When I was growing up, paying for child care for my brother and I placed an immense financial strain on my parents. I still clearly remember overhearing their conversations about the financial catch-22 they were in: They couldn’t pay the bills (including the child care bills) without each working 40-50 hours per week – one of them staying home with the kids full-time simply wasn’t an option – but they also could barely afford the child care that made it possible for them to work full-time. Today, thousands of Marquette families are still trapped in this same vicious circle, except it has become even more vicious in the past 20 years.
There are two fundamental problems with child care in Marquette: 1) There are nowhere near enough child care spots available for the number of children we have in our community, and 2) The cost of child care has become unaffordable for most families.
In fact, a 2022 MARESA survey found that 71% of parents in Marquette County are unable to find the child care services their family needs, either because they aren’t available or they can’t afford them. The reasons for this are made clear by the astounding statistics on child care costs and availability in Marquette: A 2017 study by the Michigan Dept. of Education found that the cost of infant care in Marquette County is the 5th-highest among all 83 counties in Michigan (surpassed only by the four Detroit metro counties). According to the MDE, Marquette County also has the 6th-highest toddler care costs and the 12th-highest preschool costs.
The 2021 Marquette County Master Plan (which I helped write as a former County employee) also notes that ““There is a major shortage of affordable, licensed child care options in Marquette County … it can take up to a year to get through some local child care centers’ waiting lists. This means that an expecting mother in Marquette County would potentially need to register for child care immediately upon learning of her pregnancy (and perhaps even earlier).” Just one year later, anecdotal reports from parents now indicate that the typical waiting period for infant care in Marquette is now 2-4 years. As the County Master Plan states, “This shortage of affordable child care options is not reasonable or sustainable, and is hurting Marquette County families.”

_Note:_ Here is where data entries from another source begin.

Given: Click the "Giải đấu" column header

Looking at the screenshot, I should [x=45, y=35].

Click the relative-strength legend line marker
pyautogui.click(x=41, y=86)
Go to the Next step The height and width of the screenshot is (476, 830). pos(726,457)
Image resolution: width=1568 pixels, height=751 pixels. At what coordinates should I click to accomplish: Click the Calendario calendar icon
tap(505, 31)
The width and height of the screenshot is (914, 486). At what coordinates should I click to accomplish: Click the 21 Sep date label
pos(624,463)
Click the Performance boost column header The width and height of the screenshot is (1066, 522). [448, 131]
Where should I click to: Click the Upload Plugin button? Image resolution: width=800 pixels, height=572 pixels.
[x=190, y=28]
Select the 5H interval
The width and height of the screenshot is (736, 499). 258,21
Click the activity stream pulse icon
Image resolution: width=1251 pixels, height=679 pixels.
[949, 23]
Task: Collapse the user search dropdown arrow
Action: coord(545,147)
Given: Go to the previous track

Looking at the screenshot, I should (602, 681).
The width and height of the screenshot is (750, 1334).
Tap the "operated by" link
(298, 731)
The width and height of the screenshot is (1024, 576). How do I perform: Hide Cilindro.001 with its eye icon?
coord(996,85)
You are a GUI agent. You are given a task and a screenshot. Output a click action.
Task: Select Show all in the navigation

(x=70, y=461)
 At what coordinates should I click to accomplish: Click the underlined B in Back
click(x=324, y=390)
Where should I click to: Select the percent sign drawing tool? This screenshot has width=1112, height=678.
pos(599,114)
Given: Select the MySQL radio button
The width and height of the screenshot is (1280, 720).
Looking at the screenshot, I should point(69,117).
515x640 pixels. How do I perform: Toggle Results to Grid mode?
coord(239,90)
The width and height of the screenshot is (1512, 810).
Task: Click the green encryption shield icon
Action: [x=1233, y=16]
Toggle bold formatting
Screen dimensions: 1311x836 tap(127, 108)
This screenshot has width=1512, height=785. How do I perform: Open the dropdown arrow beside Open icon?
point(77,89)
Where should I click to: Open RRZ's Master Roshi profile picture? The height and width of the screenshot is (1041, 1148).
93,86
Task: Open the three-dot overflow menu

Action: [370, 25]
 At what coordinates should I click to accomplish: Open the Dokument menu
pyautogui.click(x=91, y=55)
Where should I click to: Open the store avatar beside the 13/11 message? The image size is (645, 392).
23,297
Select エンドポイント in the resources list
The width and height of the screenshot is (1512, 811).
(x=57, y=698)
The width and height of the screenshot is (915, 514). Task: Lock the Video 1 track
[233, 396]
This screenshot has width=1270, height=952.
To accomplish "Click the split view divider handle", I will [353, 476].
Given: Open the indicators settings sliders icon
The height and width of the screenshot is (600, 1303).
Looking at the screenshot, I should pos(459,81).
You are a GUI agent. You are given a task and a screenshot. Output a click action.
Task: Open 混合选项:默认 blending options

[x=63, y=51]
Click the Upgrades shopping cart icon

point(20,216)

Still, as someone without children of my own, when I first started knocking on doors for my City Commission campaign in 2019, I was shocked by how many people (usually women in their 20s or 30s) would immediately tell me that child care was the most urgent, important issue for them and their families. At the time, I listened carefully to their concerns and said I’d try to do something if elected. Honestly, I wasn’t sure what the City could do, but when I got elected, I did my research, attended webinars, and met with local parents and child care providers to try to find out. A lot of people told me I was wasting my time – they said child care wasn’t a “City issue”, there was nothing the City could or should do about it, it was just a private market, “these people” shouldn’t have kids they can’t afford or should just magically bootstrap their way to a higher-paying job, and so on and so forth. But as it turned out, there was a lot more the City government could have been doing for years to help address Marquette’s child care crisis.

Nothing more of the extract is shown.